L'ancien ministre grec des Affaires étrangères Nikos Kotzias a décrit comme “ "des calculs qui ont blessé le pays”, des rumeurs de mauvaise gestion de sa part des fonds secrets du ministère. “Tout comme ils passent d'une commission de contrôle aux fonds secrets du ministère des Affaires étrangères, d'autres fonds doivent être passés”, Kottias a dit, qui fait allusion à la mauvaise utilisation [...]
Le suivant “ - tout comme ils passent d'une commission de contrôle les fonds secrets du ministère des Affaires étrangères - devrait être transmis comme le font les restants”, Kotzias, qui fait allusion à l'utilisation abusive des fonds secrets de la part du ministre de la Défense, Kammenos.
Mais ce dernier a déclaré que dans sa voix “fonds secrets”, son ministère n'a que 600 000 euros.
Bien qu'il semble que cette question ait été limitée à l'enquête lancée par l'accusation pour “du secret d'État”, le Parti communiste grec l'a ramené sur le terrain, cherchant à s'immiscer au Parlement.
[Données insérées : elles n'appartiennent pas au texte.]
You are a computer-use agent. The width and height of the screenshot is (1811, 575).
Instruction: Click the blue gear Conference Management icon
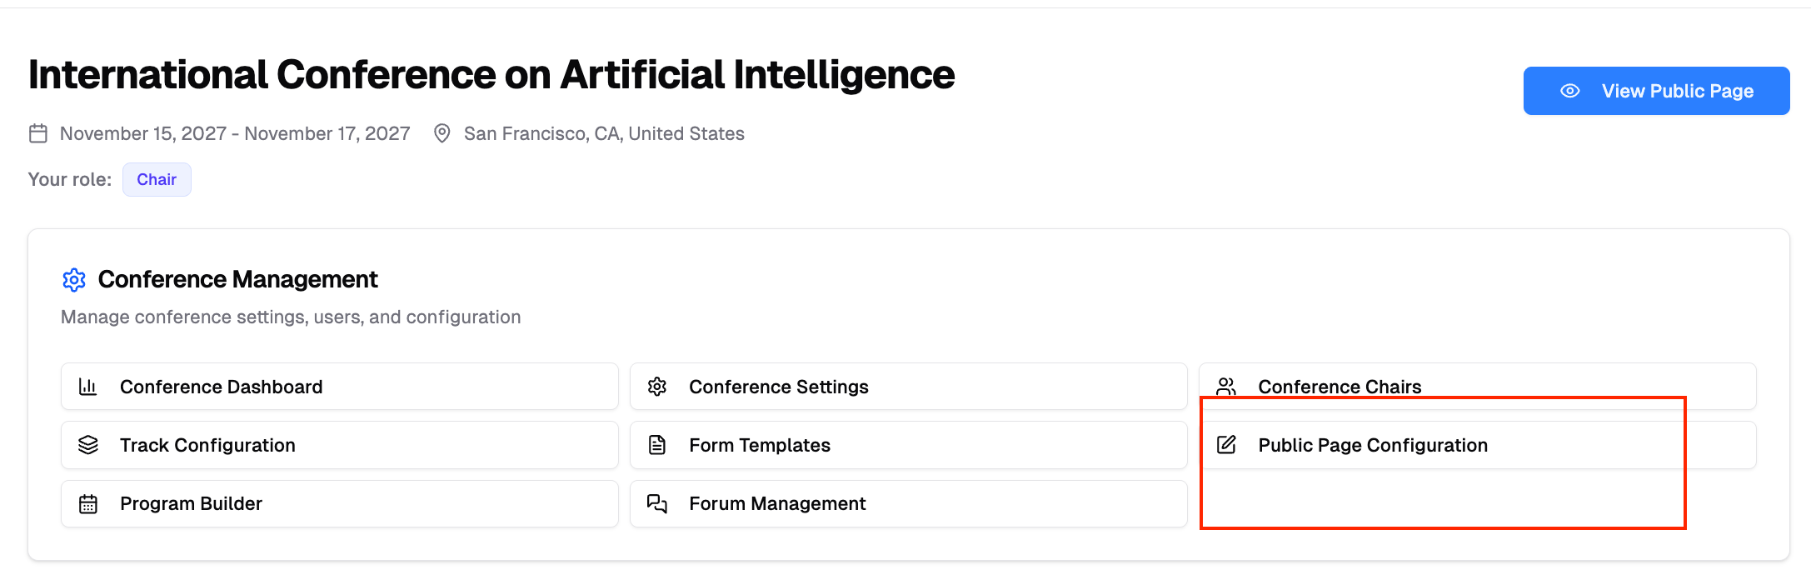click(x=74, y=280)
Dans une lettre adressée à l'orateur du Parlement, 5 députés communistes soulignent que les fonds secrets du ministère des Affaires étrangères restent non transparents, car la commission des législateurs n'est informée que sur des lignes générales et pour un total de plus de 25 000 euros.
“directement, le contrôle ne peut pas être essentiel, et la disposition de la loi peut être facilement violée. En outre, le contrôle devrait inclure tous les ministères du”, les députés communistes insistent et s'alignent, en dehors du ministère des Affaires étrangères, du ministère de la Défense, de l'Ordre et du ministère des Finances.
Le parti communiste réitère une fois de plus qu'il n'y a aujourd'hui aucune raison pour que ces fonds soient considérés comme secrets, mais il doit être informé par le parlement où ces fonds sont dépensés et dans quel but”, conclut la lettre de cinq députés communistes à la recherche de l'interrecision.